* begin Supplied records *

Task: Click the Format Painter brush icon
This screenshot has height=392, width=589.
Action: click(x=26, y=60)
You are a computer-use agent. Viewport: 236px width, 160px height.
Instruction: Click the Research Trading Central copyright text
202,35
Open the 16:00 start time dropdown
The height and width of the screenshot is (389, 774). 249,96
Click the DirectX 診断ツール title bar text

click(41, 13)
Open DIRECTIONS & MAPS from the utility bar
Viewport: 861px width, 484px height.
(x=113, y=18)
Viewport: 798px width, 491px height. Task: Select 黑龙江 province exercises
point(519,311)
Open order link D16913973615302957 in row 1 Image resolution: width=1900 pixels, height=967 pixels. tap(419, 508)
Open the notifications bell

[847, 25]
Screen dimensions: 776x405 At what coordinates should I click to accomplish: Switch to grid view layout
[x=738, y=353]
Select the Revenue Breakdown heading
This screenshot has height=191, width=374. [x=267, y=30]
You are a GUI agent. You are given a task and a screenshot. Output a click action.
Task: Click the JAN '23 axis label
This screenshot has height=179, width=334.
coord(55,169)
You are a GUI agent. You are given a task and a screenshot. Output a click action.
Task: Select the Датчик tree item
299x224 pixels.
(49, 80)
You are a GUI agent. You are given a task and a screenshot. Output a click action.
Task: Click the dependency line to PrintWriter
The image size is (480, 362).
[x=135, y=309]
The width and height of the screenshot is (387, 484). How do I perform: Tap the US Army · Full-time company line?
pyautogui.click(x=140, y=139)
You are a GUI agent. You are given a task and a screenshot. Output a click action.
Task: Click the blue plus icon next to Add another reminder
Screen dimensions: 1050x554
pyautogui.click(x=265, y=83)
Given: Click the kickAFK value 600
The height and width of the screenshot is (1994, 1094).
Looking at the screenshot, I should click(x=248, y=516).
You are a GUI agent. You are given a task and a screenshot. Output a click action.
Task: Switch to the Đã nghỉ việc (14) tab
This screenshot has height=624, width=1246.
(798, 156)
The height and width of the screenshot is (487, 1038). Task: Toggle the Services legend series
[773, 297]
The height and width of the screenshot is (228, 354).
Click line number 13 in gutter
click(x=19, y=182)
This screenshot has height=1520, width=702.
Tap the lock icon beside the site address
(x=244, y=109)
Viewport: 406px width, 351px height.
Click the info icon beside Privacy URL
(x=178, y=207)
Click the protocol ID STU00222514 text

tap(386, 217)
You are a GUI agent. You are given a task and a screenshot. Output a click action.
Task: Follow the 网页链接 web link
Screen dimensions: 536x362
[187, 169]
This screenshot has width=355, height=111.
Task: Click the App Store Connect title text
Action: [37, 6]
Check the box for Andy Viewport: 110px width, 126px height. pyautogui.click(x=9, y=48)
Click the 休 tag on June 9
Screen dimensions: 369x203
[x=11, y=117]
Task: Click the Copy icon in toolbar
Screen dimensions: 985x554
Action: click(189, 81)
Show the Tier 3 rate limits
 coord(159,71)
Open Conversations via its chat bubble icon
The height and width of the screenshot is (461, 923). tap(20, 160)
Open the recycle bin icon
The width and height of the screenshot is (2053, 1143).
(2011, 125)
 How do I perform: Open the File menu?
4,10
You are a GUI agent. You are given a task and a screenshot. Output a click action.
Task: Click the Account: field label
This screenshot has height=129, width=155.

* end Supplied records *

Starting at the line that contains "You are a computer-use" and ending at the line that contains "pyautogui.click(x=265, y=83)", render those lines above as a JSON list of strings, one string per line, with blank lines omitted.

Answer:
[
  "You are a computer-use agent. Viewport: 236px width, 160px height.",
  "Instruction: Click the Research Trading Central copyright text",
  "202,35",
  "Open the 16:00 start time dropdown",
  "The height and width of the screenshot is (389, 774). 249,96",
  "Click the DirectX 診断ツール title bar text",
  "click(41, 13)",
  "Open DIRECTIONS & MAPS from the utility bar",
  "Viewport: 861px width, 484px height.",
  "(x=113, y=18)",
  "Viewport: 798px width, 491px height. Task: Select 黑龙江 province exercises",
  "point(519,311)",
  "Open order link D16913973615302957 in row 1 Image resolution: width=1900 pixels, height=967 pixels. tap(419, 508)",
  "Open the notifications bell",
  "[847, 25]",
  "Screen dimensions: 776x405 At what coordinates should I click to accomplish: Switch to grid view layout",
  "[x=738, y=353]",
  "Select the Revenue Breakdown heading",
  "This screenshot has height=191, width=374. [x=267, y=30]",
  "You are a GUI agent. You are given a task and a screenshot. Output a click action.",
  "Task: Click the JAN '23 axis label",
  "This screenshot has height=179, width=334.",
  "coord(55,169)",
  "You are a GUI agent. You are given a task and a screenshot. Output a click action.",
  "Task: Select the Датчик tree item",
  "299x224 pixels.",
  "(49, 80)",
  "You are a GUI agent. You are given a task and a screenshot. Output a click action.",
  "Task: Click the dependency line to PrintWriter",
  "The image size is (480, 362).",
  "[x=135, y=309]",
  "The width and height of the screenshot is (387, 484). How do I perform: Tap the US Army · Full-time company line?",
  "pyautogui.click(x=140, y=139)",
  "You are a GUI agent. You are given a task and a screenshot. Output a click action.",
  "Task: Click the blue plus icon next to Add another reminder",
  "Screen dimensions: 1050x554",
  "pyautogui.click(x=265, y=83)"
]